TASK GOAL: Give back the data exactly, with no images.

Collected data entries:
◆ ◆ ◆ ◆

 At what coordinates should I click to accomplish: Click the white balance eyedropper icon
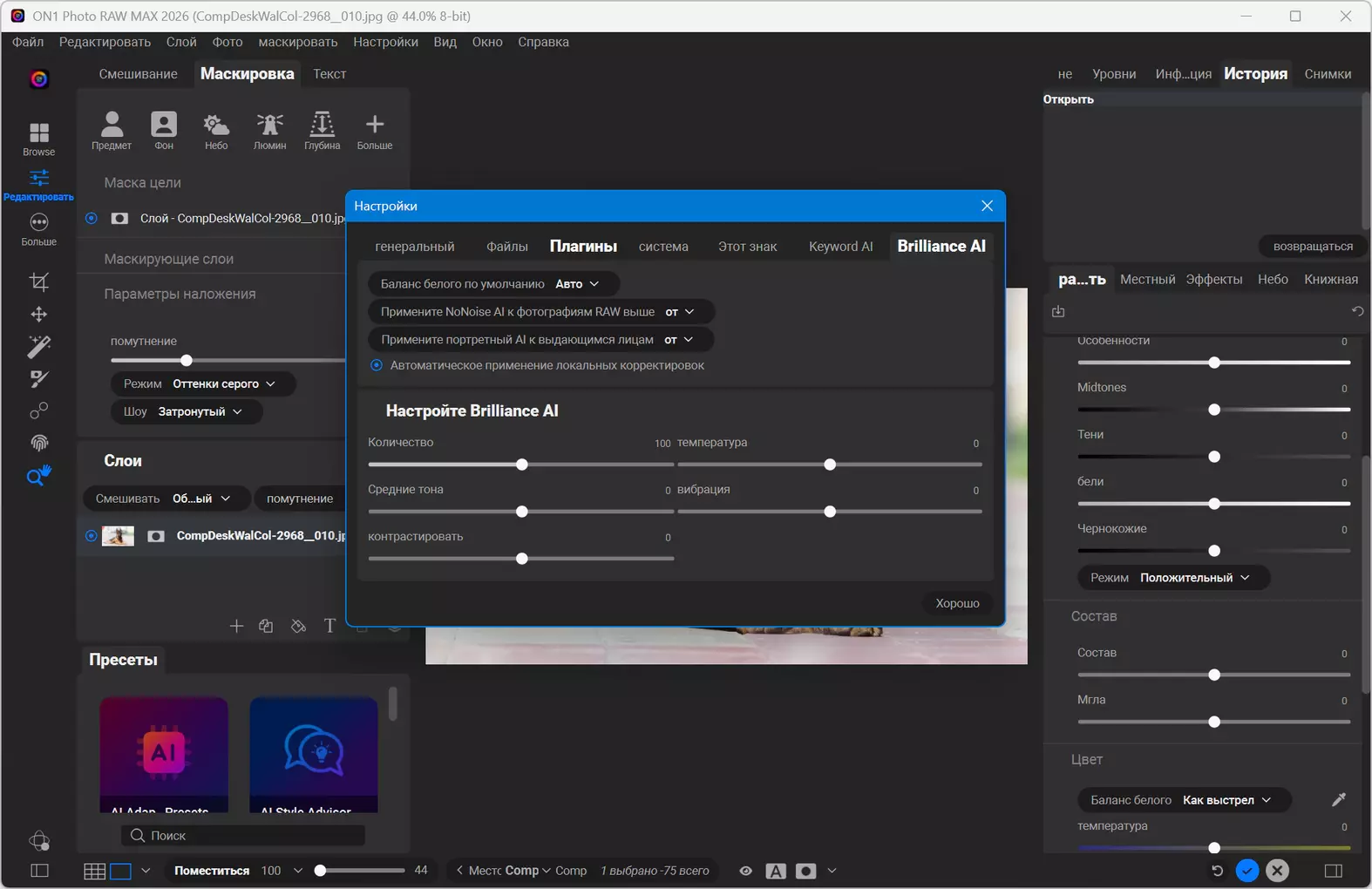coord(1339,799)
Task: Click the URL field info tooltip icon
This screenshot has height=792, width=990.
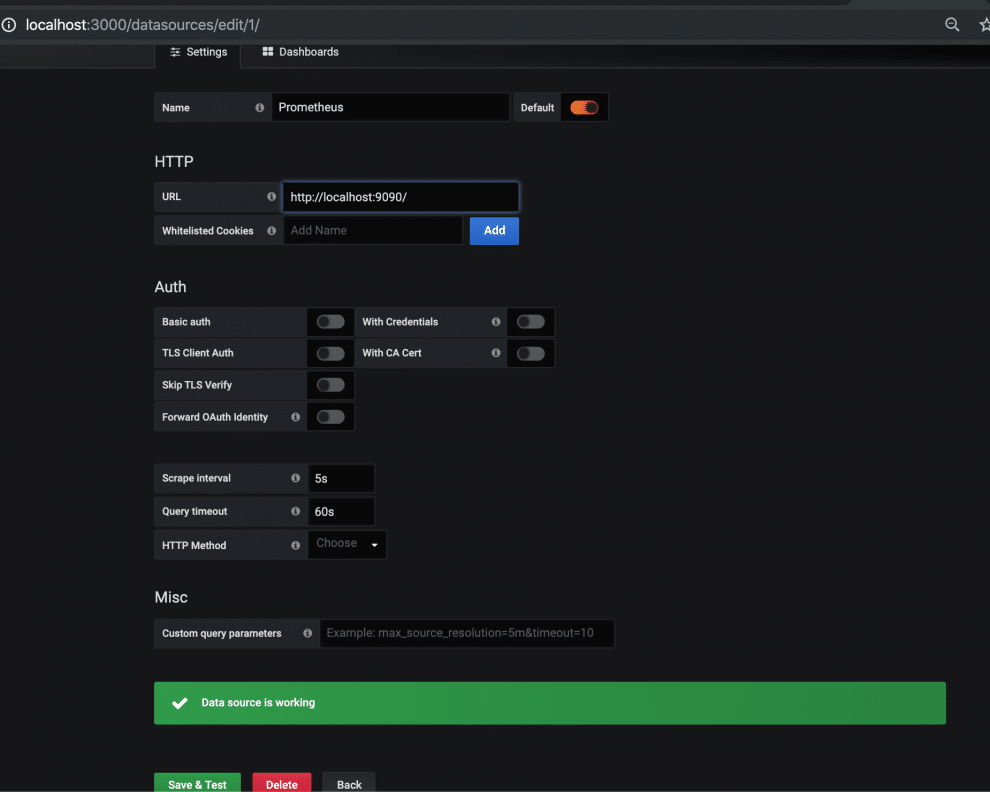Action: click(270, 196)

◆ ◆ ◆ ◆

EXERCISE ANSWER:
 At what coordinates should I click to accomplish: Click the white balance eyedropper icon
coord(1339,799)
Task: Click the URL field info tooltip icon
This screenshot has height=792, width=990.
Action: click(270, 196)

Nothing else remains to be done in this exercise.